Research Interests
Hi! I'm Logan. This is a document describing my current research interests, in case it increases the likelihood of serendipitous coincidences — someone seeing this site, saying "oh, I'm working on that!" or "oh, I want to do a project like that!" and reaching out. As described before, a website is a long and complex search query (etc).
My main interest right now is mechanistic interpretability. I think mechanistic interpretability is both technically fascinating and philosophically, or something like "for the purposes of general world-modeling," interesting.
Some things I've spent reasonable amounts of time thinking about:
- SAEs.
- Parameter decomposition, especially in relation to similar-looking approaches (e.g. cross-layer transcoders)
- As of very recently, I'm working on a project related to interpreting model diffs.
- I'd also be interested in projects related to reasoning/chain of thought faithfulness.
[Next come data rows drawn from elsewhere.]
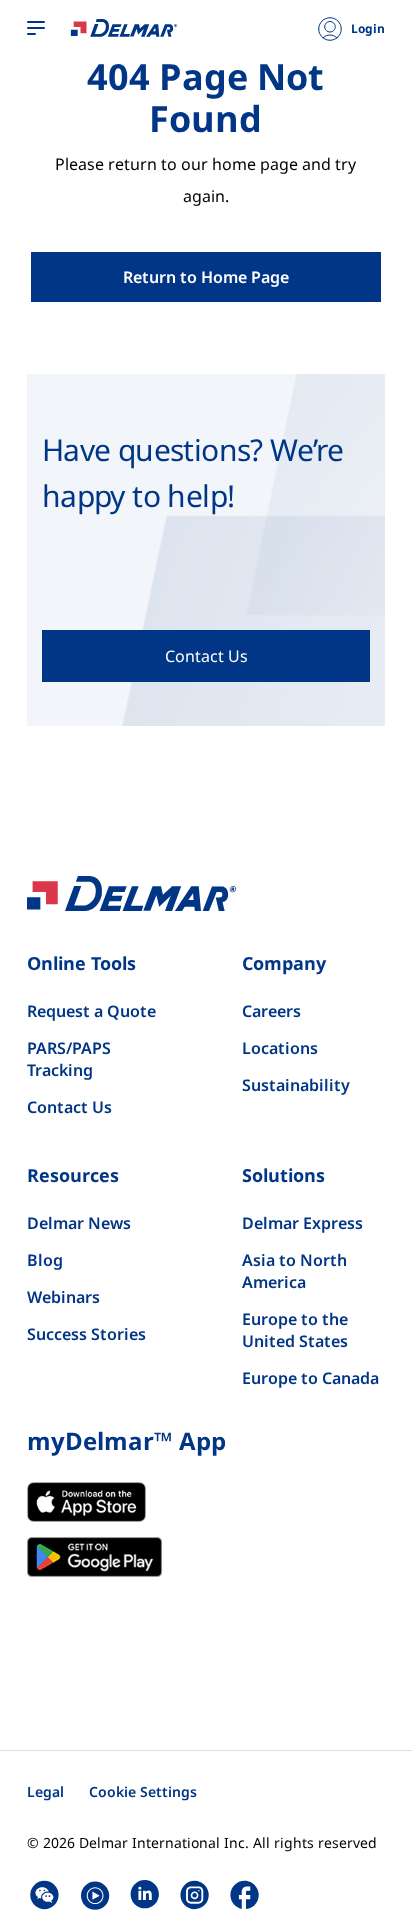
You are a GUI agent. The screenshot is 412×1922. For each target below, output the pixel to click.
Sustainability (296, 1085)
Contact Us (69, 1107)
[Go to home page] (124, 27)
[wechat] (44, 1894)
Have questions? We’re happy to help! (192, 472)
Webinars (63, 1297)
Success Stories (86, 1334)
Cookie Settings (143, 1791)
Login (368, 29)
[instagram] (194, 1894)
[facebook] (244, 1894)
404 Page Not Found (205, 98)
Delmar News (79, 1223)
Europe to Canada (310, 1378)
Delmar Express (302, 1223)
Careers (271, 1011)
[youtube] (94, 1894)
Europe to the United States (295, 1330)
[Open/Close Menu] (36, 29)
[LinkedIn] (144, 1894)
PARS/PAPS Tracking (69, 1059)
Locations (280, 1048)
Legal (45, 1791)
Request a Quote (91, 1011)
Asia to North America (294, 1271)
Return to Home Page (206, 277)
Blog (45, 1260)
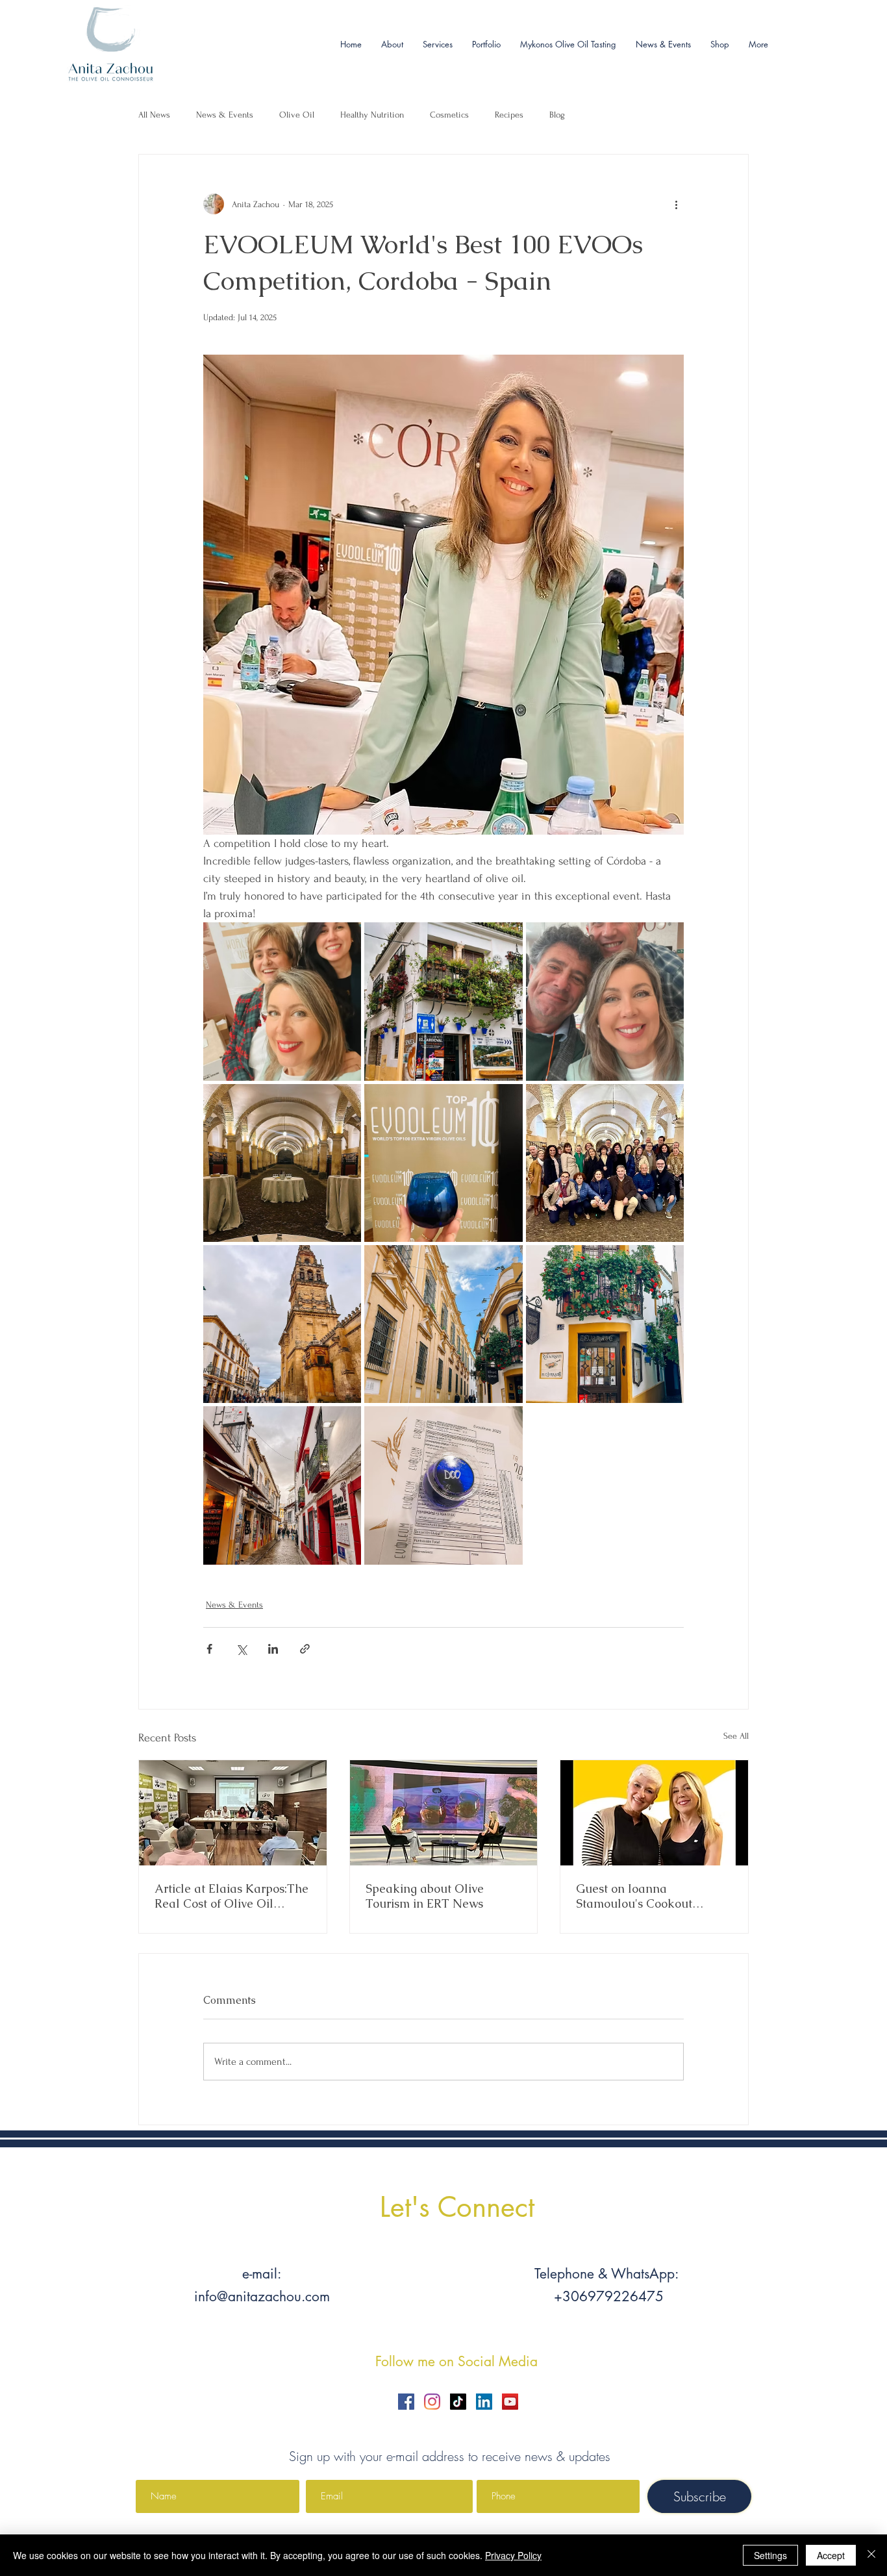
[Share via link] (305, 1649)
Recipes (509, 115)
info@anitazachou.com (262, 2296)
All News (154, 115)
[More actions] (676, 204)
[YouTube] (510, 2401)
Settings (770, 2555)
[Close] (871, 2555)
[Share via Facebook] (209, 1649)
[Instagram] (432, 2401)
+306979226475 (607, 2296)
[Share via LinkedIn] (273, 1649)
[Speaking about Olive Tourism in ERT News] (444, 1812)
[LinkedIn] (484, 2401)
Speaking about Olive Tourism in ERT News (425, 1896)
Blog (557, 115)
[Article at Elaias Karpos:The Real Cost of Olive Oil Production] (233, 1812)
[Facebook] (406, 2401)
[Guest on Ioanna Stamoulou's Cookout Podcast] (654, 1812)
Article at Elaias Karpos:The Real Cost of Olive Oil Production (231, 1896)
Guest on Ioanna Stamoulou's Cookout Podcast (634, 1896)
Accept (831, 2555)
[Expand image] (282, 1001)
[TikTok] (458, 2401)
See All (736, 1736)
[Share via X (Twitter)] (241, 1649)
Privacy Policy (513, 2555)
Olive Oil (296, 115)
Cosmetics (449, 115)
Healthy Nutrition (372, 115)
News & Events (224, 115)
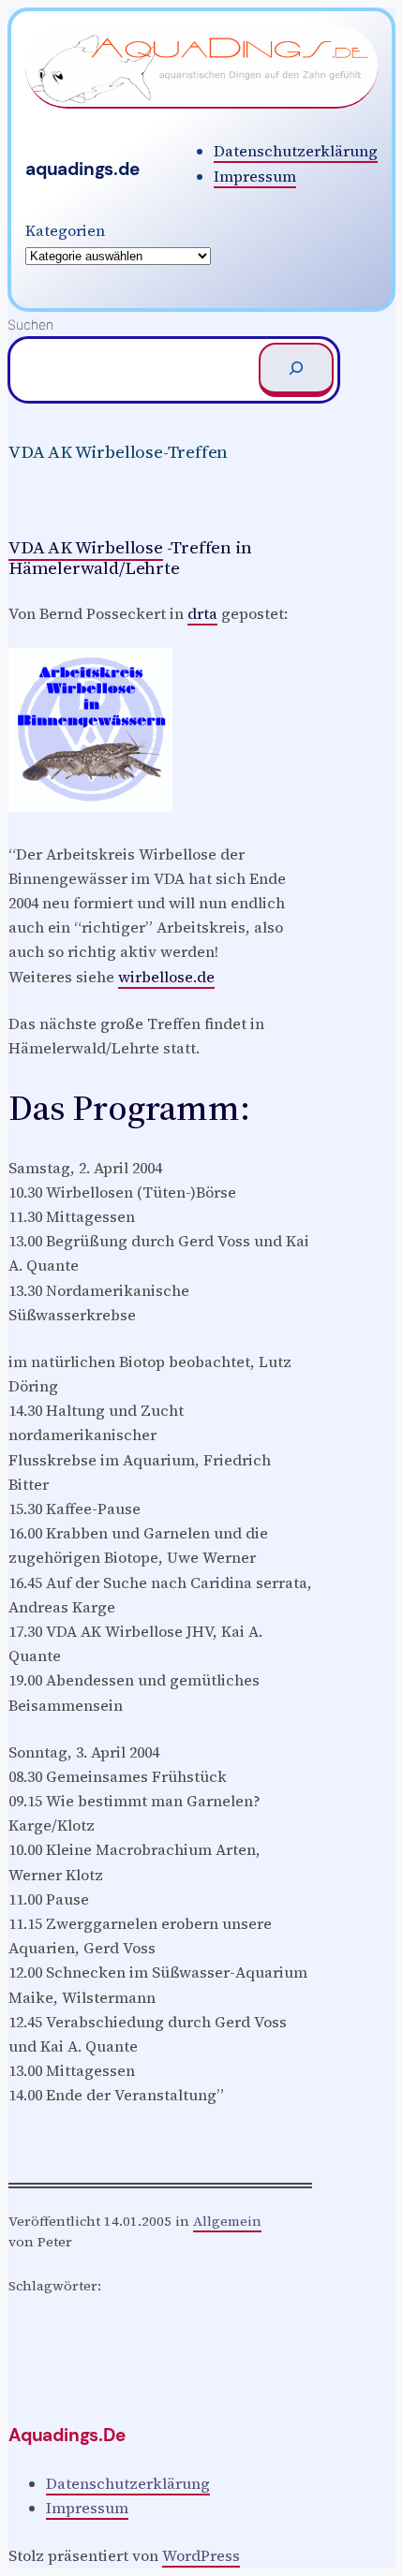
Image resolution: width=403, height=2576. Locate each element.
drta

If you'd be interested in collaborating on research in these domains, reach out! (me at logan graves dot com
, lgngrvs
on Discord, lll.55
on Signal)
Here are other non-mech interp research topics I'd totally still be interested in:
- Mathematical models of agent coordination
- Abstract models (e.g. game theory)
- In the wild models (e.g. mechanism design)
- Qualitative models (e.g. history)
- Computational neuroscience, particularly computational neuroscience projects that draw from effective methodologies from AI (e.g. mechanistic interpretability)
- Neuron modeling
- Modeling neural circuitry (this one especially)
- Intellectual history
- 20th century intellectual history; how ideology shaped response to crises
- Longer-term undercurrents in human thought, e.g. comparative classics research
- International relations/International AI policy
- The ties between technology and great-power competition
- Nuclear proliferation and other related dynamics
- Clever treaty enforcement mechanisms, especially technological ones (e.g. methods for monitoring GPUs for treaty enforcement)
- Theology in/and mathematics
- Cyborgism-y things, e.g. what Neuralink is doing, as well as Chalmers and Clark's "Extended mind"